- **Data supplied**:
=-=-=

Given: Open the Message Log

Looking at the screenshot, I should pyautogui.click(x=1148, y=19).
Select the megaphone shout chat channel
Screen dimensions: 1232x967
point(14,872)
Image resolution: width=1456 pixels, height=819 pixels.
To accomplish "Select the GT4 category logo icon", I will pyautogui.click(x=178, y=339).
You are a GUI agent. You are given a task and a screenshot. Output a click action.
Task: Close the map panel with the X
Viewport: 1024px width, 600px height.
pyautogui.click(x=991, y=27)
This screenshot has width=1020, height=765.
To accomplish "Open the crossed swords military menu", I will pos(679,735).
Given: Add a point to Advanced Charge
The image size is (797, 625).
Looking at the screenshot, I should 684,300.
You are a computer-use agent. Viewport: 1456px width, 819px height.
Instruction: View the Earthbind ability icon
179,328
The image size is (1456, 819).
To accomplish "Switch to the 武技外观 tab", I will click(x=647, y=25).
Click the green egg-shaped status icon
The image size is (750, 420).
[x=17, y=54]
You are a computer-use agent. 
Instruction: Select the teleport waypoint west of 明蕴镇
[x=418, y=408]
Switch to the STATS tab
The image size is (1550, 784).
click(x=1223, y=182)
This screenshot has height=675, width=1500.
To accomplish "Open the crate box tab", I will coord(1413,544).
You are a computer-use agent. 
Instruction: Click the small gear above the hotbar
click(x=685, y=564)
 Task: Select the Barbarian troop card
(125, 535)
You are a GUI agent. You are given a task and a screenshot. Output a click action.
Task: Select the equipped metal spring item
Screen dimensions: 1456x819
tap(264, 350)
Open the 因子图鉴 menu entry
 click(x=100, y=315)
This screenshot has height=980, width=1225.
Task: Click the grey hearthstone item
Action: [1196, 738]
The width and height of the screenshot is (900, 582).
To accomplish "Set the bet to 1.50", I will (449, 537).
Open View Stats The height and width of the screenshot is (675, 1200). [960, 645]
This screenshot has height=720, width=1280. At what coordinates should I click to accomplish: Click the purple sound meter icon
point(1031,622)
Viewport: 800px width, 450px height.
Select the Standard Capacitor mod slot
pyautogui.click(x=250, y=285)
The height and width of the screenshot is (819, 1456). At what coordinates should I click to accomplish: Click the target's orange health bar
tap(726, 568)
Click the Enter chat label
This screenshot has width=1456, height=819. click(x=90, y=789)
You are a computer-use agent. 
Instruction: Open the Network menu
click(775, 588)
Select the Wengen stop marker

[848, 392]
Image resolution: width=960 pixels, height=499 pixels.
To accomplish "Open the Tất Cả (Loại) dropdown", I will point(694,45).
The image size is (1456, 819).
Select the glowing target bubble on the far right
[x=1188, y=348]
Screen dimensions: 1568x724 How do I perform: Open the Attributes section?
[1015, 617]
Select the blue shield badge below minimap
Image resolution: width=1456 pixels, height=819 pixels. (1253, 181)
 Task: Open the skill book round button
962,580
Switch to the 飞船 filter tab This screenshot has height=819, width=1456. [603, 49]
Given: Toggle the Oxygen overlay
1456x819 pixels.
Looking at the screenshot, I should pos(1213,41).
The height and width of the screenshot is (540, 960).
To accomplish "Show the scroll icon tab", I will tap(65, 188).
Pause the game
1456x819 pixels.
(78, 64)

=-=-=

- **The exercise**: Pick out each line of the records above that includes the word "what", and copy those lines unchanged.

- **Response to the task**:
This screenshot has height=720, width=1280. At what coordinates should I click to accomplish: Click the purple sound meter icon
The height and width of the screenshot is (819, 1456). At what coordinates should I click to accomplish: Click the target's orange health bar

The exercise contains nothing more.